Cappuccino acknowledges the controversy surrounding the use of moderate systemic hypothermia. However, he says there is a sufficient body of literature, including that from The Miami Project to Cure Paralysis, to suggest that cooling the whole body has a protective effect on the spinal cord. The Miami Project to Cure Paralysis is a leading paralysis and spinal cord injury research center dedicated to finding a timely cure for both conditions. Based at the Leonard M. Miller School of Medicine of the University of Miami in Florida, it is considered a world leader in neurological injury research.
“Whether or not we thought for sure it was going to make Kevin’s spinal cord injury better, from a critical care approach, maintaining and monitoring his temperature and keeping him relatively hypothermic was better overall than allowing him to spike fevers and trying to treat him with other methods. The cooling catheter facilitated doing this in a controlled fashion," Cappuccino said. "During his transfer from the stadium and prior to the cooling catheter use in the hospital, simpler methods such as iced saline infusion, ice packs and cooling blankets were effective in reducing the patient's temperature. Everett’s temperature was reduced from about 101 degrees – the normal temperature of a football player during activity – to just below normal by the time he arrived in the emergency room. It was worth taking the risks, which we felt could be minimized, because of this particular patient’s high level of conditioning.”
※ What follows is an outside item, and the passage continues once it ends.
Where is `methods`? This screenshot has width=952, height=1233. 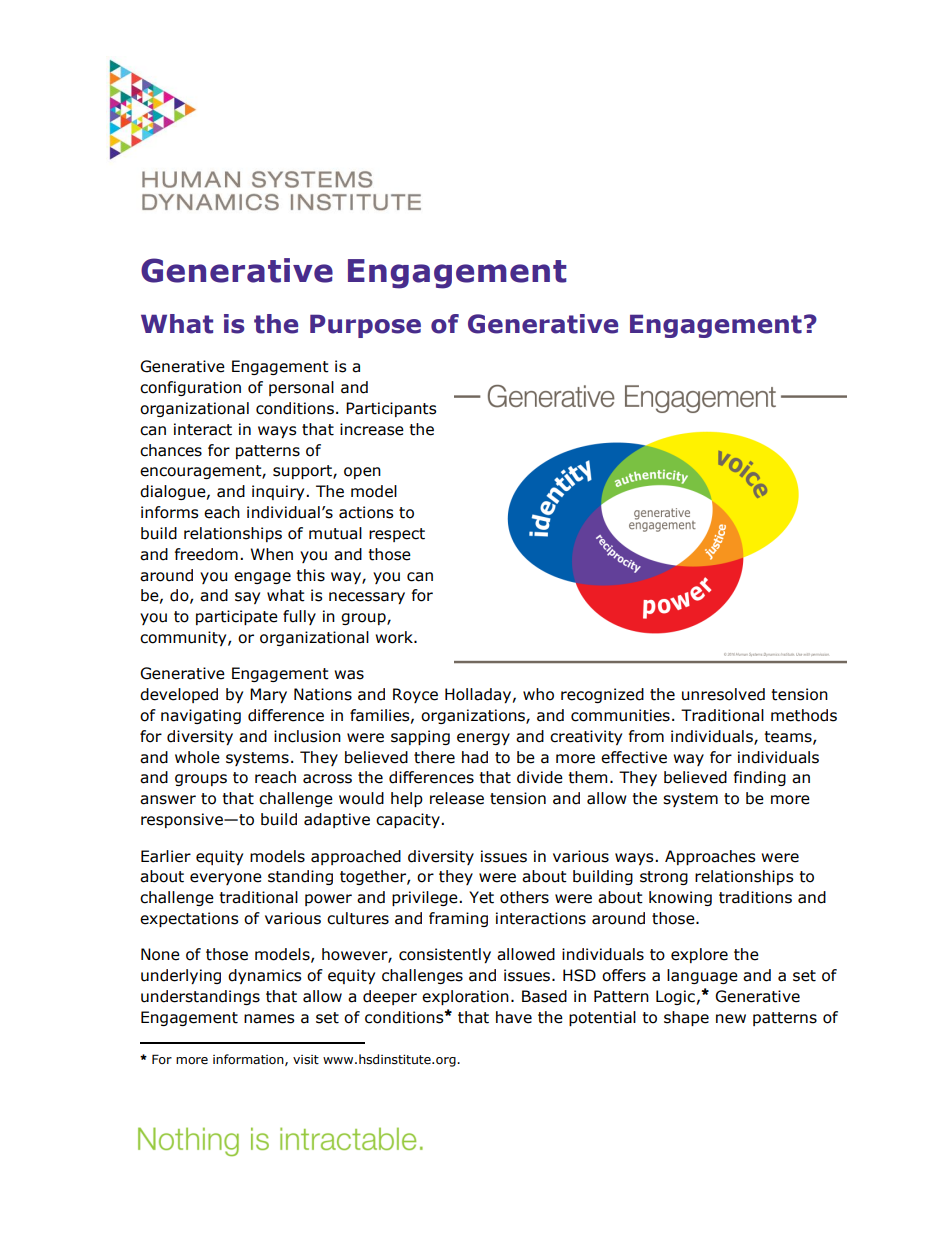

While Cappuccino would not yet recommend moderate systemic hypothermia as a standard of care for spinal cord injury patients, he did reinforce the need for further research. “I encourage my colleagues to keep an open mind until the studies are complete,” he said. “Let’s let the science determine whether we’ve barked up the right or wrong tree.”
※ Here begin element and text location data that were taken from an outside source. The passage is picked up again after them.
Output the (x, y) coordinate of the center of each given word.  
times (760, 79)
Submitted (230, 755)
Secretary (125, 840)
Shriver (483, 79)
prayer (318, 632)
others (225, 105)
Gibbons, however, believes that inducing hypothermia was not a factor in Everett’s recovery as he had already shown signs of improvement before the cooling catheter was used. “The morning after surgery, after the anesthesia wore off, Kevin demonstrated definitive and clear-cut neurological improvement in his legs in multiple muscle groups. Around the same time, when he was developing a fever, he had an MRI that basically showed a normal-appearing spinal cord. It was after that he had a cooling catheter placed, but his recovery clearly had begun.” Inundated with requests for a treatment protocol following the Everett case, The Miami Project to Cure Paralysis has issued the following statement on its Web site: “At this time, since the use of hypothermia in spinal cord injury is not an established standard and is still very much experimental, we cannot recommend its widespread use. If cooling is taken to a temperature below 92˚ F, it may cause severe side effects including cardiac arrhythmias, blood clotting disorders and increased infection. Procedures still need to be established for when, how and to whom hypothermia should be administered so as to provide the best benefit while minimizing the risks.”
Meanwhile, Cappuccino continues to see Everett on a semi-monthly basis for routine follow-up visits. “Kevin has done extremely well postoperatively and continues to progress toward complete independence,” he said. The care provided by the multiprofessional team certainly played a major role in this extraordinary story.